Records from a data source
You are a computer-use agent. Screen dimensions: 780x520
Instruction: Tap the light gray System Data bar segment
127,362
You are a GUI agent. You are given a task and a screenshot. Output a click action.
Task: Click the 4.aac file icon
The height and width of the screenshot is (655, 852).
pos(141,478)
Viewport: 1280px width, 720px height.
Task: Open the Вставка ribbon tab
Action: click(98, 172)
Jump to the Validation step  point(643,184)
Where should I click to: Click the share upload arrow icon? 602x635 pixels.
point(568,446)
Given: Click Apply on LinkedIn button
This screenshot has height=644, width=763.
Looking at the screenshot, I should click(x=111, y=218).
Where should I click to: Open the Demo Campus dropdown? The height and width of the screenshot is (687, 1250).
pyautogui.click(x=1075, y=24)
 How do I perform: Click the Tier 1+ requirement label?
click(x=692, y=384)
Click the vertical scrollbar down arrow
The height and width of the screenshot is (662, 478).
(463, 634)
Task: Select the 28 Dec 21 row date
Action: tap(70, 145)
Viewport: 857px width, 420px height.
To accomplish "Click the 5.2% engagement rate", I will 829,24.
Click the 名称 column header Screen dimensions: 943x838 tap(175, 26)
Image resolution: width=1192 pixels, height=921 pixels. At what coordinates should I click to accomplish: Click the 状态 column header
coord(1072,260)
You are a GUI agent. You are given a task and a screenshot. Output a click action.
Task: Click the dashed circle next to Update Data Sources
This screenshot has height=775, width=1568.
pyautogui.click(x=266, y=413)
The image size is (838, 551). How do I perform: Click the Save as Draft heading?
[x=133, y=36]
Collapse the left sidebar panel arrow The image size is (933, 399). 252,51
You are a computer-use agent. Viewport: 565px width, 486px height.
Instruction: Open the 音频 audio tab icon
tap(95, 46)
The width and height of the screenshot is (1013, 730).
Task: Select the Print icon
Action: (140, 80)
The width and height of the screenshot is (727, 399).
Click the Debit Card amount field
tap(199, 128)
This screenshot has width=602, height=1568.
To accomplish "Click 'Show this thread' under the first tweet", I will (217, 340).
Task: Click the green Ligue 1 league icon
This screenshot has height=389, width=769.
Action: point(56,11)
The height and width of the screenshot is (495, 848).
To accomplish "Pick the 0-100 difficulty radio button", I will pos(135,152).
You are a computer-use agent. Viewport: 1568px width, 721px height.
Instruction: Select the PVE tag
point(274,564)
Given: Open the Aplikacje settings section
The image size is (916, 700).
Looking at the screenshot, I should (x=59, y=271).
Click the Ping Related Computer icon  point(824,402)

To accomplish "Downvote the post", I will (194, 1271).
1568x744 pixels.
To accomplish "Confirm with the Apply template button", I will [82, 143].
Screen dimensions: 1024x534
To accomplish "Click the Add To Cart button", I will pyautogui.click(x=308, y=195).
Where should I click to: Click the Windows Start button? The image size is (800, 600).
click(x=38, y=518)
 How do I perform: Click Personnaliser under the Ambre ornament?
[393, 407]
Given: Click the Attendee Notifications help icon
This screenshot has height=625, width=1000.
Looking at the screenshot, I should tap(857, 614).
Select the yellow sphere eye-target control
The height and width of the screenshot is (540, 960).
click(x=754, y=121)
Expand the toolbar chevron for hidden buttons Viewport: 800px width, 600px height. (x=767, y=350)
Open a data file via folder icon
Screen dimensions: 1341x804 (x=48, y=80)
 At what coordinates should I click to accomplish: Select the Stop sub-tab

--- What to produce ---
Write out, without alteration, the line that contains "Instruction: Select the PVE tag" and all subsequent lines down to the end of the data above.

--- Reply ---
Instruction: Select the PVE tag
point(274,564)
Given: Open the Aplikacje settings section
The image size is (916, 700).
Looking at the screenshot, I should (x=59, y=271).
Click the Ping Related Computer icon  point(824,402)

To accomplish "Downvote the post", I will (194, 1271).
1568x744 pixels.
To accomplish "Confirm with the Apply template button", I will [82, 143].
Screen dimensions: 1024x534
To accomplish "Click the Add To Cart button", I will pyautogui.click(x=308, y=195).
Where should I click to: Click the Windows Start button? The image size is (800, 600).
click(x=38, y=518)
 How do I perform: Click Personnaliser under the Ambre ornament?
[393, 407]
Given: Click the Attendee Notifications help icon
This screenshot has height=625, width=1000.
Looking at the screenshot, I should tap(857, 614).
Select the yellow sphere eye-target control
The height and width of the screenshot is (540, 960).
click(x=754, y=121)
Expand the toolbar chevron for hidden buttons Viewport: 800px width, 600px height. (x=767, y=350)
Open a data file via folder icon
Screen dimensions: 1341x804 (x=48, y=80)
 At what coordinates should I click to accomplish: Select the Stop sub-tab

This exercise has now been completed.